Hyperoxia exposure of newborn rat pups is characterized by modulation of cytokine response and regulation of redox-sensitive transcription factors. High oxygen led to increased proinflammatory cytokine expression of (a) TNFα (protein), (b) TNFα (RNA), (c) IL-1α, (d) IL-1β, and (e) IFNγ. Anti-inflammatory cytokine expression of (f) IL-10 is suppressed and redox-sensitive transcription factors (g) NFκB1 and (h) NFκB2 are increased. Caffeine counteracted this. Caffeine under normoxic exposure demonstrated a massive modulation of proinflammatory cytokine expression. Quantification of lung homogenates by qPCR for 3 days' postnatal oxygen exposure (P3) and recovery (P3_P15) and 5 days' postnatal oxygen exposure (P5) and recovery (P5_P15), respectively.
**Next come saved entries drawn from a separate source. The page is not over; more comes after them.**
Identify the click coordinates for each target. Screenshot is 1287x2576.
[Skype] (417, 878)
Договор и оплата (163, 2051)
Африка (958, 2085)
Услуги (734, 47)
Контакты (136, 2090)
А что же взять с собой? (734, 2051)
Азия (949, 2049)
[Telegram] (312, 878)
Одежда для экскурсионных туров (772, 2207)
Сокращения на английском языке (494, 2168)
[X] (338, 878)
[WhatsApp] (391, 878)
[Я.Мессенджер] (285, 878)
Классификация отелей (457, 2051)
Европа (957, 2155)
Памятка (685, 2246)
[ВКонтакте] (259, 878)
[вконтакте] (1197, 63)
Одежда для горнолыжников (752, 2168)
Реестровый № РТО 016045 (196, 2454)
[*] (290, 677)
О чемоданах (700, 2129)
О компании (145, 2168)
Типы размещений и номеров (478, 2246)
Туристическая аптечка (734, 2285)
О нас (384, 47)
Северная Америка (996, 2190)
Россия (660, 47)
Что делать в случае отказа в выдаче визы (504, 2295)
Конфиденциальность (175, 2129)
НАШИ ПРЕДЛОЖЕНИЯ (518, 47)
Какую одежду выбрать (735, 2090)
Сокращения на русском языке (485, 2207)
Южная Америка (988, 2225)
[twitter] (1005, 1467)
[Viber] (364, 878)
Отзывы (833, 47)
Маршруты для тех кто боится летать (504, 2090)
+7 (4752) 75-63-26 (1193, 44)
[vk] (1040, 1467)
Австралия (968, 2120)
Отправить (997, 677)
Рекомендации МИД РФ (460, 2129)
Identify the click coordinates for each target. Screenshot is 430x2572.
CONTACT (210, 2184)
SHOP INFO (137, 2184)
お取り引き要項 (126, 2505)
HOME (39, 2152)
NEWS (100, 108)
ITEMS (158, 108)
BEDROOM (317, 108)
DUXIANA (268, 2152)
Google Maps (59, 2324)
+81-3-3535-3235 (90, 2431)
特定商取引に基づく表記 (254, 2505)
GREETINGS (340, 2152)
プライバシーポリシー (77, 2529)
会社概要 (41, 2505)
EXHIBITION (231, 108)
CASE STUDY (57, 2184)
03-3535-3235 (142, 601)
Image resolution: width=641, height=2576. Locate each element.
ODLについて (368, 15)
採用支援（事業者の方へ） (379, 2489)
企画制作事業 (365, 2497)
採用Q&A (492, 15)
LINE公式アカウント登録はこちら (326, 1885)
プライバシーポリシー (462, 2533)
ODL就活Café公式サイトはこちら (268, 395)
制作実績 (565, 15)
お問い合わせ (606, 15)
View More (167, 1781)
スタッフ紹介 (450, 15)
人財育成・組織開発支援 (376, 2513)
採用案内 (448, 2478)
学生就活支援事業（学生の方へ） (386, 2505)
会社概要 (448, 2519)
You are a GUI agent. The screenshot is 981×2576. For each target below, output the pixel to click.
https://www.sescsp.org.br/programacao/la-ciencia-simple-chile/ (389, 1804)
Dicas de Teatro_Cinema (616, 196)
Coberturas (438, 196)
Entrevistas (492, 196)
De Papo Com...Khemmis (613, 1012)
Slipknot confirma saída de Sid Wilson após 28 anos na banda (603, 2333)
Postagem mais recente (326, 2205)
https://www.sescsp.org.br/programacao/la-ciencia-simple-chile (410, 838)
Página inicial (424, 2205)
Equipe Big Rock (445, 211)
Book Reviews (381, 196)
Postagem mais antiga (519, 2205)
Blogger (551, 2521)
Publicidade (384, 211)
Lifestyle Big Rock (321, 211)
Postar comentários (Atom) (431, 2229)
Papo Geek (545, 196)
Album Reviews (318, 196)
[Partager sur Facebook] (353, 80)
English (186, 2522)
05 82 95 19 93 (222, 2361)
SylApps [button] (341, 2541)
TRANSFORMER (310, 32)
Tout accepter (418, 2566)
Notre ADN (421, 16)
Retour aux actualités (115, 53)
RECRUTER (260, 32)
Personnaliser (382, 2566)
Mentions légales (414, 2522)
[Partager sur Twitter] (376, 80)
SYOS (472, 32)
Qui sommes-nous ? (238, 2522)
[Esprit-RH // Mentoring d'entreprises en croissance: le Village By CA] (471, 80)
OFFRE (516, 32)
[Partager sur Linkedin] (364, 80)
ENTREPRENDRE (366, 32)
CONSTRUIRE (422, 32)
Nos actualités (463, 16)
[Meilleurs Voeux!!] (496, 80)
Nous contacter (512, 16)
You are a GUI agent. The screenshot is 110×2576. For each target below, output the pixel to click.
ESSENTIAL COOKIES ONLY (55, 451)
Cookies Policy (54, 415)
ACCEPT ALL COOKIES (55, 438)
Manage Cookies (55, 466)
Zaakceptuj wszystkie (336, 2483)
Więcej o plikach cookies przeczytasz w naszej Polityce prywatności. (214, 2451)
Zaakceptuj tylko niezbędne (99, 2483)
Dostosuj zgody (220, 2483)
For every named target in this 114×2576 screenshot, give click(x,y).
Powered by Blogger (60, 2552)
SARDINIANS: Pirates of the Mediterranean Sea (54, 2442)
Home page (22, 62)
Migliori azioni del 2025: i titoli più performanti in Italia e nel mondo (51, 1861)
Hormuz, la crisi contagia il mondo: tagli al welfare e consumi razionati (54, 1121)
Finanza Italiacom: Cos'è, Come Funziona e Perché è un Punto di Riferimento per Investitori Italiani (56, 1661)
Data are normalized to the level of rat pups exposed to normoxia at each time point (control 100%, white bars). The 100% values of TNFα protein are 4.4 (P3), 5.6 (P3_P15), 3.5 (P5), and 7.2 (P5_P15) pg per ml, respectively. n = 7-8/group (qPCR); n = 5/group (ELISA). ^∗p < 0.05, ^∗∗p < 0.01, ^∗∗∗p < 0.001, and ^∗∗∗∗p < 0.0001 vs. control; ^#p < 0.05, ^##p < 0.01, and ^####p < 0.0001 vs. hyperoxia (ANOVA, Kruskal-Wallis, Dunn's post hoc testq).

Figure 7

Hyperoxia and caffeine modulated gene expression of adenosine receptor subtypes (a) Adora1, (b) Adora2a, and (c) Adora2b. Quantification of lung homogenates was performed with qPCR for 3 days' postnatal oxygen exposure (P3) and recovery (P3_P15) and 5 days' postnatal oxygen exposure (P5) and recovery (P5_P15), respectively. Data are normalized to the level of rat pups exposed to normoxia at each time point (control 100%, white bars). n = 7-8/group. ^∗p < 0.05, ^∗∗p < 0.01, ^∗∗∗p < 0.001, and ^∗∗∗∗p < 0.0001 vs. control; ^##p < 0.01, ^###p < 0.001, and ^####p < 0.0001 vs. hyperoxia (ANOVA, Kruskal-Wallis, Dunn's post hoc test).